* [Exercise materials]:
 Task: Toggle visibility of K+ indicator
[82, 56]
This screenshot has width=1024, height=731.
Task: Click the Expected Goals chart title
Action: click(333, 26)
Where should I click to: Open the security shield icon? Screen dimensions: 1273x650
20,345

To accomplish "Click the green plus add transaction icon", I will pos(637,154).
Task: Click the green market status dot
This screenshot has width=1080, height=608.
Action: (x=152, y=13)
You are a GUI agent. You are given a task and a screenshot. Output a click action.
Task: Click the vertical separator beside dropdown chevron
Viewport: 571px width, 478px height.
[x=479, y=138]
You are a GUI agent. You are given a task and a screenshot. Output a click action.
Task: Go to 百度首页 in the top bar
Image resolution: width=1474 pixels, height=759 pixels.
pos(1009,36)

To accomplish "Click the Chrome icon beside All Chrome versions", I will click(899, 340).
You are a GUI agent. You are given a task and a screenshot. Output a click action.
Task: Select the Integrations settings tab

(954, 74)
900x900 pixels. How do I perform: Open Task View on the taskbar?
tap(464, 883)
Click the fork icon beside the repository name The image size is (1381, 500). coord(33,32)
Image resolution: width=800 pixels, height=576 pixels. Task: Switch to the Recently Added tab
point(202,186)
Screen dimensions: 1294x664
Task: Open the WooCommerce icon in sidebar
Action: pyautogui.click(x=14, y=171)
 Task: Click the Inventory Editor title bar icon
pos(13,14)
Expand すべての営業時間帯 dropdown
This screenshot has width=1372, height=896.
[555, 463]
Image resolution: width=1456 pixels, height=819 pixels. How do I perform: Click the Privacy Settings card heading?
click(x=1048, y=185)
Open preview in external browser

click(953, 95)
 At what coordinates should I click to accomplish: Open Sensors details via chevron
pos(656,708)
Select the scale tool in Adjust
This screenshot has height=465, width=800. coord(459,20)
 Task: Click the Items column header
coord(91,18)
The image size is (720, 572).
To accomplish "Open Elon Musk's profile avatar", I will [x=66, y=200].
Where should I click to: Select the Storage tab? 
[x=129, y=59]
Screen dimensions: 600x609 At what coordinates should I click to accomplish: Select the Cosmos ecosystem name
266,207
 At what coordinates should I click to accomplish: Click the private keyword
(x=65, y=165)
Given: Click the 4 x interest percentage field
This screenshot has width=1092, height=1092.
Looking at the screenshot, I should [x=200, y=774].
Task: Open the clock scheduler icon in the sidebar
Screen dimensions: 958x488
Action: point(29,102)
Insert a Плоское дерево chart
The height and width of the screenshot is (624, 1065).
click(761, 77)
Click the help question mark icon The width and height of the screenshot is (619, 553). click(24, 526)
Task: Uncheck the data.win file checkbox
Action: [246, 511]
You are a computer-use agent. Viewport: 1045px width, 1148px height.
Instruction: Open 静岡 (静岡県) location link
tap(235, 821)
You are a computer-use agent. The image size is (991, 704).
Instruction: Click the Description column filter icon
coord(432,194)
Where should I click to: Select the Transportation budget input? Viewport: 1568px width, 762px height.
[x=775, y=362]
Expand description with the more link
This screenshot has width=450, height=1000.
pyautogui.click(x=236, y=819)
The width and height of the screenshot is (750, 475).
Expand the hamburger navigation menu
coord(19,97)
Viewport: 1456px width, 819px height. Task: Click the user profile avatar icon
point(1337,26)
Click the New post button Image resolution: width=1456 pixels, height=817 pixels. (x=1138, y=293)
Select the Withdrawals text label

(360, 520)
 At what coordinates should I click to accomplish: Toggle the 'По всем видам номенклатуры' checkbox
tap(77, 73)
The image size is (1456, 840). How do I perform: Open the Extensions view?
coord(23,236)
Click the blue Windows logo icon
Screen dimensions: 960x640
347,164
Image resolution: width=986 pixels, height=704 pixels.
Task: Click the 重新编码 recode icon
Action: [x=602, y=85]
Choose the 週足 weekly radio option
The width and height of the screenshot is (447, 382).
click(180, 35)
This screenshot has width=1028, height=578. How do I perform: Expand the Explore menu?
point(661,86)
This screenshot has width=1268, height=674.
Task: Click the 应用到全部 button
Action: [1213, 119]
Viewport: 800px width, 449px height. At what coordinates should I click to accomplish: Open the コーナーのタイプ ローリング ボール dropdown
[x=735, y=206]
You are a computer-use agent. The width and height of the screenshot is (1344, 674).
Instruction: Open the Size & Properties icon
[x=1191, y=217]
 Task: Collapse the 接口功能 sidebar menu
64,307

* [Problem statement]: Convert the items above into a Markdown table with the columns Row and Line. Put one non-blank line in each row, numbered in order, and leave out blank lines.

* [Correct response]:
| Row | Line |
|---|---|
| 1 |  Task: Toggle visibility of K+ indicator |
| 2 | [82, 56] |
| 3 | This screenshot has width=1024, height=731. |
| 4 | Task: Click the Expected Goals chart title |
| 5 | Action: click(333, 26) |
| 6 | Where should I click to: Open the security shield icon? Screen dimensions: 1273x650 |
| 7 | 20,345 |
| 8 | To accomplish "Click the green plus add transaction icon", I will pos(637,154). |
| 9 | Task: Click the green market status dot |
| 10 | This screenshot has width=1080, height=608. |
| 11 | Action: (x=152, y=13) |
| 12 | You are a GUI agent. You are given a task and a screenshot. Output a click action. |
| 13 | Task: Click the vertical separator beside dropdown chevron |
| 14 | Viewport: 571px width, 478px height. |
| 15 | [x=479, y=138] |
| 16 | You are a GUI agent. You are given a task and a screenshot. Output a click action. |
| 17 | Task: Go to 百度首页 in the top bar |
| 18 | Image resolution: width=1474 pixels, height=759 pixels. |
| 19 | pos(1009,36) |
| 20 | To accomplish "Click the Chrome icon beside All Chrome versions", I will click(899, 340). |
| 21 | You are a GUI agent. You are given a task and a screenshot. Output a click action. |
| 22 | Task: Select the Integrations settings tab |
| 23 | (954, 74) |
| 24 | 900x900 pixels. How do I perform: Open Task View on the taskbar? |
| 25 | tap(464, 883) |
| 26 | Click the fork icon beside the repository name The image size is (1381, 500). coord(33,32) |
| 27 | Image resolution: width=800 pixels, height=576 pixels. Task: Switch to the Recently Added tab |
| 28 | point(202,186) |
| 29 | Screen dimensions: 1294x664 |
| 30 | Task: Open the WooCommerce icon in sidebar |
| 31 | Action: pyautogui.click(x=14, y=171) |
| 32 |  Task: Click the Inventory Editor title bar icon |
| 33 | pos(13,14) |
| 34 | Expand すべての営業時間帯 dropdown |
| 35 | This screenshot has width=1372, height=896. |
| 36 | [555, 463] |
| 37 | Image resolution: width=1456 pixels, height=819 pixels. How do I perform: Click the Privacy Settings card heading? |
| 38 | click(x=1048, y=185) |
| 39 | Open preview in external browser |
| 40 | click(953, 95) |
| 41 |  At what coordinates should I click to accomplish: Open Sensors details via chevron |
| 42 | pos(656,708) |
| 43 | Select the scale tool in Adjust |
| 44 | This screenshot has height=465, width=800. coord(459,20) |
| 45 |  Task: Click the Items column header |
| 46 | coord(91,18) |
| 47 | The image size is (720, 572). |
| 48 | To accomplish "Open Elon Musk's profile avatar", I will [x=66, y=200]. |
| 49 | Where should I click to: Select the Storage tab?  |
| 50 | [x=129, y=59] |
| 51 | Screen dimensions: 600x609 At what coordinates should I click to accomplish: Select the Cosmos ecosystem name |
| 52 | 266,207 |
| 53 |  At what coordinates should I click to accomplish: Click the private keyword |
| 54 | (x=65, y=165) |
| 55 | Given: Click the 4 x interest percentage field |
| 56 | This screenshot has width=1092, height=1092. |
| 57 | Looking at the screenshot, I should [x=200, y=774]. |
| 58 | Task: Open the clock scheduler icon in the sidebar |
| 59 | Screen dimensions: 958x488 |
| 60 | Action: point(29,102) |
| 61 | Insert a Плоское дерево chart |
| 62 | The height and width of the screenshot is (624, 1065). |
| 63 | click(761, 77) |
| 64 | Click the help question mark icon The width and height of the screenshot is (619, 553). click(24, 526) |
| 65 | Task: Uncheck the data.win file checkbox |
| 66 | Action: [246, 511] |
| 67 | You are a computer-use agent. Viewport: 1045px width, 1148px height. |
| 68 | Instruction: Open 静岡 (静岡県) location link |
| 69 | tap(235, 821) |
| 70 | You are a computer-use agent. The image size is (991, 704). |
| 71 | Instruction: Click the Description column filter icon |
| 72 | coord(432,194) |
| 73 | Where should I click to: Select the Transportation budget input? Viewport: 1568px width, 762px height. |
| 74 | [x=775, y=362] |
| 75 | Expand description with the more link |
| 76 | This screenshot has width=450, height=1000. |
| 77 | pyautogui.click(x=236, y=819) |
| 78 | The width and height of the screenshot is (750, 475). |
| 79 | Expand the hamburger navigation menu |
| 80 | coord(19,97) |
| 81 | Viewport: 1456px width, 819px height. Task: Click the user profile avatar icon |
| 82 | point(1337,26) |
| 83 | Click the New post button Image resolution: width=1456 pixels, height=817 pixels. (x=1138, y=293) |
| 84 | Select the Withdrawals text label |
| 85 | (360, 520) |
| 86 |  At what coordinates should I click to accomplish: Toggle the 'По всем видам номенклатуры' checkbox |
| 87 | tap(77, 73) |
| 88 | The image size is (1456, 840). How do I perform: Open the Extensions view? |
| 89 | coord(23,236) |
| 90 | Click the blue Windows logo icon |
| 91 | Screen dimensions: 960x640 |
| 92 | 347,164 |
| 93 | Image resolution: width=986 pixels, height=704 pixels. |
| 94 | Task: Click the 重新编码 recode icon |
| 95 | Action: [x=602, y=85] |
| 96 | Choose the 週足 weekly radio option |
| 97 | The width and height of the screenshot is (447, 382). |
| 98 | click(180, 35) |
| 99 | This screenshot has width=1028, height=578. How do I perform: Expand the Explore menu? |
| 100 | point(661,86) |
| 101 | This screenshot has width=1268, height=674. |
| 102 | Task: Click the 应用到全部 button |
| 103 | Action: [1213, 119] |
| 104 | Viewport: 800px width, 449px height. At what coordinates should I click to accomplish: Open the コーナーのタイプ ローリング ボール dropdown |
| 105 | [x=735, y=206] |
| 106 | You are a computer-use agent. The width and height of the screenshot is (1344, 674). |
| 107 | Instruction: Open the Size & Properties icon |
| 108 | [x=1191, y=217] |
| 109 |  Task: Collapse the 接口功能 sidebar menu |
| 110 | 64,307 |